_課題の指示:_
A - 中国の省エネ・環境投資に関する文章によると、「十二五省エネ・環境保護産業発展計画」は2015年の省エネ環境保護産業の総生産額をいくらとする目標を示しているか。
B - 中国の省エネ・環境投資に関する文章のうち、「中国における環境汚染対策投資」から「性は確実に高まってきている。」までの部分を一字も変えずに出力すること。
C - 中国の省エネ・環境投資に関する文章を、示された最後の文の後から書き継ぐこと。

_本文抜粋:_
一般財団法人 環境イノベーション情報機構

メールマガジン配信中

EICピックアップ環境を巡る最新の動きや特定のテーマをピックアップし、わかりやすくご紹介します。

No.213

Issued: 2012.11.20

中国発:中国省エネ・環境投資需要の展望

目次
環境汚染対策投資の推移
国家環境保護十二五計画における環境対策事業の内容
十二五省エネ・環境保護産業発展計画等における省エネ・環境保護事業総生産額の見通し
中国環境産業の今後の基本的発展方向

 2011年3月に国民経済と社会発展第12次5カ年計画綱要(以下、第12次5カ年計画を「十二五計画」と記述)が決定されて以降、ようやく下位の各分野別の十二五計画が出揃ってきた。今回は2012年10月までに発表された各種の十二五計画をもとに、省エネ・環境投資需要の展望について紹介する。

環境汚染対策投資の推移

長沙クロム塩工場跡地の地下水汚染

 中国における環境汚染対策投資額は、1981年にスタートした第6次5カ年計画当時と比較すると飛躍的に伸びてきている(図1)。また、GDPがこの30年以上平均で毎年10%近く成長している中で(図2,3)、環境汚染対策投資額がGDPに占める割合も次第に高くなってきており、第6次5カ年計画以降0.52%、0.66%、0.68%、0.83%、1.19%、1.41%へと増加するなど中国経済における環境汚染対策投資の重要性は確実に高まってきている。
2011年12月に国務院【1】が発表した「国家環境保護十二五計画」では、2011年から2015年までに社会全体で約3.4兆元の環境対策事業が計画されているとしている。また、2012年6月に同じく国務院が発表した「十二五省エネ・環境保護産業発展計画」では、省エネ環境保護産業の総生産額の年平均成長率を15%以上とし、2015年の総生産額を4.5兆元(2010年は2兆元と試算)【2】とし、GDPに占める割合を約2%とするという目標を明らかにしている。前者の計画は環境対策事業、後者は省エネ・環境保護産業と分類整理の仕方が異なるが、いずれにしてもこれまでの5カ年計画に比べてさらに大きな発展の見通しを立てている。

_データ部分:_
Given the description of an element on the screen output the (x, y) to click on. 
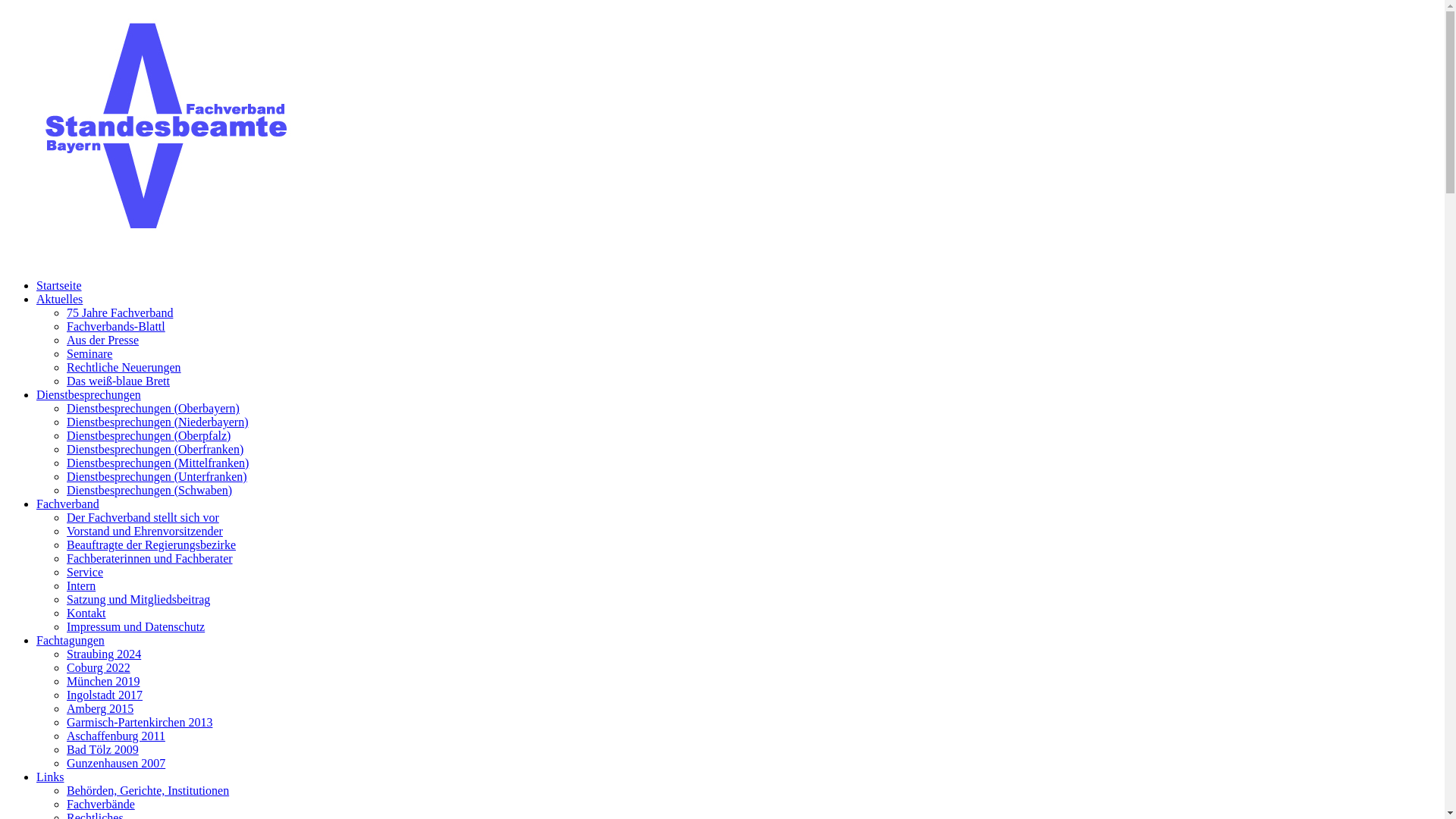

_解答一覧:_
A - 4.5兆元

B -
中国における環境汚染対策投資額は、1981年にスタートした第6次5カ年計画当時と比較すると飛躍的に伸びてきている(図1)。また、GDPがこの30年以上平均で毎年10%近く成長している中で(図2,3)、環境汚染対策投資額がGDPに占める割合も次第に高くなってきており、第6次5カ年計画以降0.52%、0.66%、0.68%、0.83%、1.19%、1.41%へと増加するなど中国経済における環境汚染対策投資の重要性は確実に高まってきている。

C -
 (備考)環境汚染対策投資や環境保護産業の定義・分類は必ずしも明らかになっていないこと及び各種統計は整備途中の段階にあることから、過去の各計画や統計データを厳密に比較することはできない。


図1 各五カ年計画期間における環境汚染対策投資額
[拡大図]

図2 国内総生産(GDP)成長率の推移(単位%)
[拡大図]

図3 GDPの推移(単位:億元)
[拡大図]


国家環境保護十二五計画における環境対策事業の内容

 上述のとおり国家環境保護十二五計画では、社会全体で約3.4兆元の環境対策事業が計画されているが、そのうち環境基礎調査とモデル事業が優先実施される重点8項目においては1.5兆元の投資需要を見込んでいる。8つの重点項目とは次のとおりである。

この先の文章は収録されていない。